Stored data
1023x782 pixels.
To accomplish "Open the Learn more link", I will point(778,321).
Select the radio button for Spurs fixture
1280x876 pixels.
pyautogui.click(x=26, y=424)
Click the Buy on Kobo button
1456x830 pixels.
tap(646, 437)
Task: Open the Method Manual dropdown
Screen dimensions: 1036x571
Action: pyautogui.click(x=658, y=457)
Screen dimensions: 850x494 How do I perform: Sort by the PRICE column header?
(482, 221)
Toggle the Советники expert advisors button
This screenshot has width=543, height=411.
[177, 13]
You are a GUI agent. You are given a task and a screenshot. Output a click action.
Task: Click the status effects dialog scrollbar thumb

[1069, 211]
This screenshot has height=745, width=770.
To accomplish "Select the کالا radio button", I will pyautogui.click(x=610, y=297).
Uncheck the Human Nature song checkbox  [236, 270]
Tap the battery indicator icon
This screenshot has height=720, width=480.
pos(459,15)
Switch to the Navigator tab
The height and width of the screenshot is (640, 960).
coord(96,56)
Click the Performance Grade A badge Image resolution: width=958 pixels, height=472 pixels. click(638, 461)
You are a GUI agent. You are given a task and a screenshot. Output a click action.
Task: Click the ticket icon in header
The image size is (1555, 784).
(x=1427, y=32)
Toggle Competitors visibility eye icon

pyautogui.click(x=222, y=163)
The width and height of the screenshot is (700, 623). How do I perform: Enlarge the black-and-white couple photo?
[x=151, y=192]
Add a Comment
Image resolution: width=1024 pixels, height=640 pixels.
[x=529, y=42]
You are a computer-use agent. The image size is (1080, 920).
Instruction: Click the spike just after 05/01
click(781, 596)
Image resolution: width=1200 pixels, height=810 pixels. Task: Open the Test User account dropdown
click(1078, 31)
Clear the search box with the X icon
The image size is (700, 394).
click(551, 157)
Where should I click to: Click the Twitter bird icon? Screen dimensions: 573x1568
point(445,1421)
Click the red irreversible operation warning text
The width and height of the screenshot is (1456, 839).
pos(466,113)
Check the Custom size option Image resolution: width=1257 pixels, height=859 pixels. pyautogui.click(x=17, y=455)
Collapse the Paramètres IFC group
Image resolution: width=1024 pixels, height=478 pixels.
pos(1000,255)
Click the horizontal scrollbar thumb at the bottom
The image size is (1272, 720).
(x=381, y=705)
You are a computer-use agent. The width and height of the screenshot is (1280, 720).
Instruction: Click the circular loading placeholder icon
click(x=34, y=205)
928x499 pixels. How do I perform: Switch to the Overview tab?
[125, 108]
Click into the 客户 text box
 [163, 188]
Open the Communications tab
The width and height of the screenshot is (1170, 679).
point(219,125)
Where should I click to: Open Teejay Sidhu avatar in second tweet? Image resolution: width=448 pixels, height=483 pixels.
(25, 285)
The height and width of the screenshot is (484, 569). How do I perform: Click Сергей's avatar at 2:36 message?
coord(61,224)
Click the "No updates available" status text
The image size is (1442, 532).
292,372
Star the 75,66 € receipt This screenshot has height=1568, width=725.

-- What the task asks --
Check each line above for the word "Select" and give the number of lines that have it, nothing else.

-- Result below --
2